Para dar vida a esse universo, a diretora Greta Gerwig (Adoráveis Mulheres) reconstrói as famosas casas dos sonhos com um lindo escorregador que desce diretamente para a piscina, o carro da barbie, o congresso cor de rosa, a praia com areia rosa e ondas de plástico que irão causar um ferimento no Ken de Ryan Gosling (La La Land), levando-o a ser atendido por uma ambulância da Barbie que abre exatamente igual aos brinquedos.

Warner Bros

Além dos já mencionados tons de cor de rosa, o filme também abusa de várias cores chicletes e marcantes, seja nos cenários construídos com máxima atenção aos detalhes, ou nos figurinos, por vezes, inspirados em roupas usadas pelas bonecas antigas, tudo isso sendo apresentado ao som de músicas pop constituem uma experiência audiovisual que são o ponto auge da obra.

É uma pena que essa perfeição sensorial seja levemente apressada e, em dados momentos a escolha por uma edição mais dinâmica – que até combina bem com o tom proposto – não nos permite apreciar tudo que Barbieland tem a oferecer. O primeiro ato poderia e deveria ser maior em tempo para que essa magia pudesse ser explorada com a devida calma, afinal quando alguém pensar sobre esse filme, ou comentar ao seu respeito, é bem provável que terá em mente uma cena dos primeiros vinte e cinco minutos. Não que o resto do longa seja ruim – longe disso –, mas quando somos levados ao mundo real seria quase impossível competir com o esplendor apresentado anteriormente.
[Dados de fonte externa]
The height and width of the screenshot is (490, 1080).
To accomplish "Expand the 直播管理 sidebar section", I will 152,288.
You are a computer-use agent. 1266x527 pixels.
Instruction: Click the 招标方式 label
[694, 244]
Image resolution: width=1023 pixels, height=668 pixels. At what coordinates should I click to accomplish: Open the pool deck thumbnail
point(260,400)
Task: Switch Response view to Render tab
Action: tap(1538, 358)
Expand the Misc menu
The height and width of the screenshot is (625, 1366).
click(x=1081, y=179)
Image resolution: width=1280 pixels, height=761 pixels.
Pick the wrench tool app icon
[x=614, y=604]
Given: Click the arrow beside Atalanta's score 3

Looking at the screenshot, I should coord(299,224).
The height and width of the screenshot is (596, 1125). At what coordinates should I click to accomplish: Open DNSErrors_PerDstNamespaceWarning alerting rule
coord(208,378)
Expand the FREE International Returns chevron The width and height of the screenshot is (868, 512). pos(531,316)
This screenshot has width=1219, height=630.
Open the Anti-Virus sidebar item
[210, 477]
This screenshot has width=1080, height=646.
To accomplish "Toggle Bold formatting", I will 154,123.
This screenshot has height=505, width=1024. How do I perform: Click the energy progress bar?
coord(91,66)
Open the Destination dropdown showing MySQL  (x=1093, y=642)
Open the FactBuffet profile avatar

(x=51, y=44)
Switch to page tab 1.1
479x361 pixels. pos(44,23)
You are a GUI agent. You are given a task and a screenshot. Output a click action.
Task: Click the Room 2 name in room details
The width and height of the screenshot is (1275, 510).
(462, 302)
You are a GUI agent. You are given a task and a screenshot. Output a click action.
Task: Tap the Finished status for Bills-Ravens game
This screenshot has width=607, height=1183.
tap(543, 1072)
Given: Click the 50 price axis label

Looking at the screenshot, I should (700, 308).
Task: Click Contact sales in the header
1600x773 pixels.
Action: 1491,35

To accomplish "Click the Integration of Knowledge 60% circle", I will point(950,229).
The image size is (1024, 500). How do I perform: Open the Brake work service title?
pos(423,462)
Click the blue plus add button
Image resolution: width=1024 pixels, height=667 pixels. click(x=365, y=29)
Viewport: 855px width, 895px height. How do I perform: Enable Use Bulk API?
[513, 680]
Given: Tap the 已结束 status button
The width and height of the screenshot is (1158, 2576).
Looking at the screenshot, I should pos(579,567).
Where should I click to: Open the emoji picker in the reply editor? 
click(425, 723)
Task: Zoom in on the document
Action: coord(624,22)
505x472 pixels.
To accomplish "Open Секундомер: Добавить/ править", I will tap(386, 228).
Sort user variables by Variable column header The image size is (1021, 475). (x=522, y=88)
Assim começa o segundo ato, após Barbie acordar um dia apresentando “defeitos”: mau hálito matinal, calcanhares tocando o chão, pensamentos sobre morte e celulite, ela precisará vir para a realidade, encontrar a menina que está brincando com ela e causando seu mau funcionamento, por “contamina-la” com sua humanidade. A partir daí, Gerwig terá um prato cheio para explorar os temas sobre feminismo e feminilidade com uma maestria que lhe é típica. Aqui existe uma das críticas mais sutis do filme ao sugerir que os “problemas” citados acima só são de fato um problema para uma boneca de plástico, e não é razoável exigir de mulheres de carne e osso estarem sempre em cima do salto ou apresentarem-se sem nenhuma celulite.

No mundo real, Barbie descobrirá os horrores de uma sociedade comandada por homens (dentro dos limites permitidos por uma classificação indicativa de 12 anos, mas de forma suficiente para transmitir a ideia  para o público), ao mesmo tempo que conhecerá a beleza das relações humanas. Afinal, se Barbieland é um mundo de perfeição plastificada, aqui vivemos uma realidade imperfeita, que se torna tolerável graças as conexões emocionais que desenvolvemos. Em uma bonita passagem, Barbie, que nunca envelhece, encontra uma senhora bem idosa e reconhece sua beleza (a mera lembrança dessa cena me trouxe lágrimas aos olhos).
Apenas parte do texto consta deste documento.